2305 5. Mais je veux un exemple pour éclaircir mon discours. Représentez-vous Rebecca, troublée, cherchant de toutes parts un moyen de sauver son plus jeune fils des mauvais desseins de l'aîné. Elle aimait Jacob, mais elle n'avait pas d'aversion pour Esaü. D'où vient qu'elle disait : « Que je ne perde pas mes deux fils en un seul. jour ». (Gn 27,45) C'est avec la même affection que Dieu disait alors : « Vous avez péché? Restez-en là : il se tournera vers vous » (Gn 4,7) ; le Seigneur voulait ainsi prévenir le fratricide, établir la paix entre les deux frères. Maintenant, même après que Caïn eut commis le meurtre, même alors, Dieu ne cesse pas de le couvrir de sa providence, c'est encore avec douceur qu'il parle à celui qui vient de tuer son frère. « Où est Abel, votre frère ? » Question faite pour amener un aveu. L'autre continue la résistance avec un surcroît d'impudence effrontée. Même alors, Dieu ne s'éloigne pas de lui ; au contraire, les paroles du Seigneur sont celles d'un ami outragé, méprisé. « La voix du sang de votre frère crie vers moi ». Et c'est encore ici, avec l'homicide, la terre qui subit la colère de Dieu, c'est elle qu'il maudit : « Maudite soit la terre qui a ouvert sa bouche pour recevoir le sang de votre frère ». Dieu fait ce que font les hommes qui déplorent des malheurs, ce que faisait David, après la mort de Saül. Il maudissait les montagnes qui avaient bu son sang : « Montagnes de Gelboé, que la rosée et la pluie ne tombent jamais sur vous, parce que c'est là qu'ont été jetés et les boucliers des vaillants ». (2R 1,21) On dirait que Dieu aussi fait entendre un chant funèbre. La voix du sang de votre frère crie vers moi : «Vous serez donc maintenant maudit sur la terre, qui a ouvert sa bouche, pour recevoir le sang de votre frère répandu par votre main ».

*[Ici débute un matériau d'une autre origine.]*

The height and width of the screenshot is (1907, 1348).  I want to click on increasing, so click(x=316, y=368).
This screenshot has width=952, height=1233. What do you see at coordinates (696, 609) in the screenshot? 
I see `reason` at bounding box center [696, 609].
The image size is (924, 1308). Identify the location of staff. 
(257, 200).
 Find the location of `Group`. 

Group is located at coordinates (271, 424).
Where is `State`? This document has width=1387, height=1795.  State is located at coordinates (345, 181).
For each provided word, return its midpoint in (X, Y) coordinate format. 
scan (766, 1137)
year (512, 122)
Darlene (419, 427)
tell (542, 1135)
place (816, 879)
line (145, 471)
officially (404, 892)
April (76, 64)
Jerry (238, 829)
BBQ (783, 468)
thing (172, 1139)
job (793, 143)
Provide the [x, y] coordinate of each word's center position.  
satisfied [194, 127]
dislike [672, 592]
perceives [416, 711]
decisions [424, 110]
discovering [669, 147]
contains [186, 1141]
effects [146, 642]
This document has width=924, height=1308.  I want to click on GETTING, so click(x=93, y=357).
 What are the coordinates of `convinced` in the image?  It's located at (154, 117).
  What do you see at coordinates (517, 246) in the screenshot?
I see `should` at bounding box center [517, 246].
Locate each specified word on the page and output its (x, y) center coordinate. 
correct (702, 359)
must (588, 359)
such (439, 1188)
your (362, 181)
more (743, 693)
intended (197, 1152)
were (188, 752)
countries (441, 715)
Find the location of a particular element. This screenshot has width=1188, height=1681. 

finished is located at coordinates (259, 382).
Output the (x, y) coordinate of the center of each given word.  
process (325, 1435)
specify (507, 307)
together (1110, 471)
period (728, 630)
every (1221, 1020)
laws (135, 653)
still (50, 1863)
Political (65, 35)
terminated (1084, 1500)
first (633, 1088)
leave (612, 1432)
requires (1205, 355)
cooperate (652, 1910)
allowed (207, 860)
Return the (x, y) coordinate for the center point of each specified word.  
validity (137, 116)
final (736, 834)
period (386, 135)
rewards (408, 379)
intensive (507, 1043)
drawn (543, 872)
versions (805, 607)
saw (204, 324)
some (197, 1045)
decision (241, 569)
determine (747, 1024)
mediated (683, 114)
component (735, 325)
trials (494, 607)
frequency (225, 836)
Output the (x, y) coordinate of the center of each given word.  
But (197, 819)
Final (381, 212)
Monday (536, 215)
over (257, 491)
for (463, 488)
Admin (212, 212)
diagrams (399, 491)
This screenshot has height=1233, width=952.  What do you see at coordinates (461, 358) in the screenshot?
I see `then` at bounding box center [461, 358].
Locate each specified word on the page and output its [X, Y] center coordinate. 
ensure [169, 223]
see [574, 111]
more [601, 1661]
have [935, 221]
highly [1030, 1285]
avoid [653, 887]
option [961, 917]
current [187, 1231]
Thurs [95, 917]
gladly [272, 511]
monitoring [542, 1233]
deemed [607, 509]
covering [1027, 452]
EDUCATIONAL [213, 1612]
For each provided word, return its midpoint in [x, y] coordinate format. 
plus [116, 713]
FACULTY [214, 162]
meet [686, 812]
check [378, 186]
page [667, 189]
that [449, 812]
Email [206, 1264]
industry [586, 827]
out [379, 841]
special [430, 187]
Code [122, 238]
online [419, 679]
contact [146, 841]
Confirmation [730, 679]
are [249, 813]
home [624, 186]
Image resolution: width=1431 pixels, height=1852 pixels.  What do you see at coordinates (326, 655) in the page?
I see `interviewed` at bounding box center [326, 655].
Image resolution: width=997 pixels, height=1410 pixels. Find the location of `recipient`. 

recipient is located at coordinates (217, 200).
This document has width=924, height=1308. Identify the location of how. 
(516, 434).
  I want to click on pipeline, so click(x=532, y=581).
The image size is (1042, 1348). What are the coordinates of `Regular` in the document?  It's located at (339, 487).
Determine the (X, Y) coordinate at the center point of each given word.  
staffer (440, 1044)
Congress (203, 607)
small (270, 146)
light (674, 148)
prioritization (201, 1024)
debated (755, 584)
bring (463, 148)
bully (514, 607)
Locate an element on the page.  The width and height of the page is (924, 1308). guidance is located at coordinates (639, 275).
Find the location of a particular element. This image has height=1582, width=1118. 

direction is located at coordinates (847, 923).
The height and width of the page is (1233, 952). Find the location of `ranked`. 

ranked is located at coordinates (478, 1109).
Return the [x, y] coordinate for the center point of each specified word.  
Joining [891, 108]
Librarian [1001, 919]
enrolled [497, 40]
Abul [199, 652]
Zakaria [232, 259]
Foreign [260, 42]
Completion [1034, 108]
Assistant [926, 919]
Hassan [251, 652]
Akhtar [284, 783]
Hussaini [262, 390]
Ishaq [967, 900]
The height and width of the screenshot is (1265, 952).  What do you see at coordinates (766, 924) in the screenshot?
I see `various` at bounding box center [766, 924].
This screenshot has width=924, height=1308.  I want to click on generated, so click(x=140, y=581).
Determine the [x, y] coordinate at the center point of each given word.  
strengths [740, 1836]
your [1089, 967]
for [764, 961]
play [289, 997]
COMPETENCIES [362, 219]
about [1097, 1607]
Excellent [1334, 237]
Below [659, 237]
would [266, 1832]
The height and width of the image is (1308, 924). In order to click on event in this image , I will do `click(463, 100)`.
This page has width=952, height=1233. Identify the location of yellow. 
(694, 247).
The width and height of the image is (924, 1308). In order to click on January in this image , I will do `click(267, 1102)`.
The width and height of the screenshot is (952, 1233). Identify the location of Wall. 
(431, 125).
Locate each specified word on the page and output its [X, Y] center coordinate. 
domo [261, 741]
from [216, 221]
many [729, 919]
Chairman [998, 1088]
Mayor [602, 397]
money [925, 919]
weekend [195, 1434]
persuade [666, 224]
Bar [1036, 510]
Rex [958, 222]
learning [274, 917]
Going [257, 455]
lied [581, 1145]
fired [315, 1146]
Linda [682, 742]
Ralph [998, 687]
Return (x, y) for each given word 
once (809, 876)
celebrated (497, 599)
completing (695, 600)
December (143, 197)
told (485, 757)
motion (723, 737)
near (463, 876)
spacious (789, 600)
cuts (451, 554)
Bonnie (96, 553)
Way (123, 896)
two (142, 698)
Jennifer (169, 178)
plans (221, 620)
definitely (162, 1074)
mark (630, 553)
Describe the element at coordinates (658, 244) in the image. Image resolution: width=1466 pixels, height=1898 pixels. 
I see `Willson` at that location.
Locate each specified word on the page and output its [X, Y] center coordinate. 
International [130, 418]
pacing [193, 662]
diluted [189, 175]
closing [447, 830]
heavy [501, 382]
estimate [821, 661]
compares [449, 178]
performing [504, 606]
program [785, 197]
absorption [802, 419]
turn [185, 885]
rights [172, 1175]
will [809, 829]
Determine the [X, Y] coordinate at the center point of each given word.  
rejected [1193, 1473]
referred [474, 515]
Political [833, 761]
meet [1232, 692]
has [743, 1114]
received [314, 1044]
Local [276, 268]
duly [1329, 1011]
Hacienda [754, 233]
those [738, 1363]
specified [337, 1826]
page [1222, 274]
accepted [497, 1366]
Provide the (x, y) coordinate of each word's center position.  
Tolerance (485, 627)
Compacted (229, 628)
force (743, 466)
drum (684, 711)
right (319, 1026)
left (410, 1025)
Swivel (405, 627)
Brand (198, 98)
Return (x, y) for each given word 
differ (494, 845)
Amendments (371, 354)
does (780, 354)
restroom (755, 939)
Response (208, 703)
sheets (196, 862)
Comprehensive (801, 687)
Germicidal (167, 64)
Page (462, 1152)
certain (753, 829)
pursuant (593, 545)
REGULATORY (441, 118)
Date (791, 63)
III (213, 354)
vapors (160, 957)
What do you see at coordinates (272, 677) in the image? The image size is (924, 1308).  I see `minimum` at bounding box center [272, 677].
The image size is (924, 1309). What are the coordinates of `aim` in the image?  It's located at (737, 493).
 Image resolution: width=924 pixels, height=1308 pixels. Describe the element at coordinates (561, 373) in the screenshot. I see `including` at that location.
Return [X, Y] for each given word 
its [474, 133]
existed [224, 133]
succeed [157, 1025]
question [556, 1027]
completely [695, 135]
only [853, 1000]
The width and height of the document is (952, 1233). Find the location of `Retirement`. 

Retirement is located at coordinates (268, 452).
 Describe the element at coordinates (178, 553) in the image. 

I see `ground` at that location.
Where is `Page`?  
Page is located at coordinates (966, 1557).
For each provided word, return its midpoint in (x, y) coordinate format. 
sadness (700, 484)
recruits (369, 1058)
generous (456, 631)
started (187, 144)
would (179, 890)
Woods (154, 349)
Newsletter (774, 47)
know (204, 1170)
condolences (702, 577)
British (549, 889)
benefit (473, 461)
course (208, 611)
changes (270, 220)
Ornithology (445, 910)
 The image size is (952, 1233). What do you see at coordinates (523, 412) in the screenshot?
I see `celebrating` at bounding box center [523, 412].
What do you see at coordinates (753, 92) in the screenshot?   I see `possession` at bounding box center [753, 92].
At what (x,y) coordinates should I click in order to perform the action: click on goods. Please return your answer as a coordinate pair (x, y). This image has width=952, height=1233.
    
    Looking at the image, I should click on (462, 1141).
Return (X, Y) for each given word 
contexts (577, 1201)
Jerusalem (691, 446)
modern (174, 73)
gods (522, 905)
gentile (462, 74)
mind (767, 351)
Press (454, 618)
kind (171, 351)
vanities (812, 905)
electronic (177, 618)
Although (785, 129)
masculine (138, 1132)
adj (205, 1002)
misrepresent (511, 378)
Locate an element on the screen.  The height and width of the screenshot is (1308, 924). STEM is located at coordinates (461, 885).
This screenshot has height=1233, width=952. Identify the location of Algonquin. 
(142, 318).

Il parlait ainsi pour apaiser les bouillons de sa colère, pour le porter à aimer son frère au moins après sa mort. Tu as éteint sa vie, lui dit-il, et tu n'éteins pas encore ta haine? Voyez ce que fait Dieu? Il aimait ces deux frères, parce qu'il les avait créés. Eh quoi? Laissera-t-il le meurtrier impuni ? Mais ce serait le rendre pire qu'il n'est. Il le punira donc ? Mais (378) Dieu est le plus tendre des pères. Voyez donc comment il s'y prend, pour punir et montrer en même temps son amour; ou plutôt il ne punit pas, il se borne à redresser. Le Seigneur, en effet, ne le tue pas, il l'assujettit à trembler, pour se purifier de son crime, pour revenir ainsi à l'amour de Dieu, pour se réconcilier avec son frère mort, car Dieu ne voulait pas que le meurtrier quittant la vie fût encore l'ennemi de celui qui était mort. Voilà comment font ceux qui aiment, quand on ne répond pas à leurs bienfaits par de l'amour; ils deviennent alors malgré eux, violents, menaçants; ils ne le sont pas de gaieté de coeur, mais (amour les y porte parce qu'ils veulent attirer à eux ceux qui les méprisent. Quelle que soit la contrainte qui se mêle à une telle affection, ceux qui aiment beaucoup y trouvent cependant une consolation; c'est ainsi que le châtiment même vient de l'affection. Ceux qui se soucient peu d'être haïs, ne tiennent pas non plus à punir. Voyez Paul, de son côté, disant aux Corinthiens : « Quel est celui qui peut me réjouir, si ce n'est celui qui s'attriste à cause de moi? » (2Co 2,2) Ainsi c'est quand il menace du châtiment qu'il montre son amour. De même c'est parce que l'Egyptienne avait pour Joseph un violent amour, qu'elle le livra à la peine. Mais celle-ci ne voulait que le mal, parce que son amour était impudique ; Dieu, au contraire, ne veut que le bien, car son amour est digne de lui. Voilà pourquoi il ne dédaigne pas de s'abaisser aux lourdes expressions de la parole humaine, et de se donner la qualification de jaloux : « Je suis », dit-il « un Dieu jaloux » ; c'est pour vous apprendre l'intensité de son amour. (Ex 20,5)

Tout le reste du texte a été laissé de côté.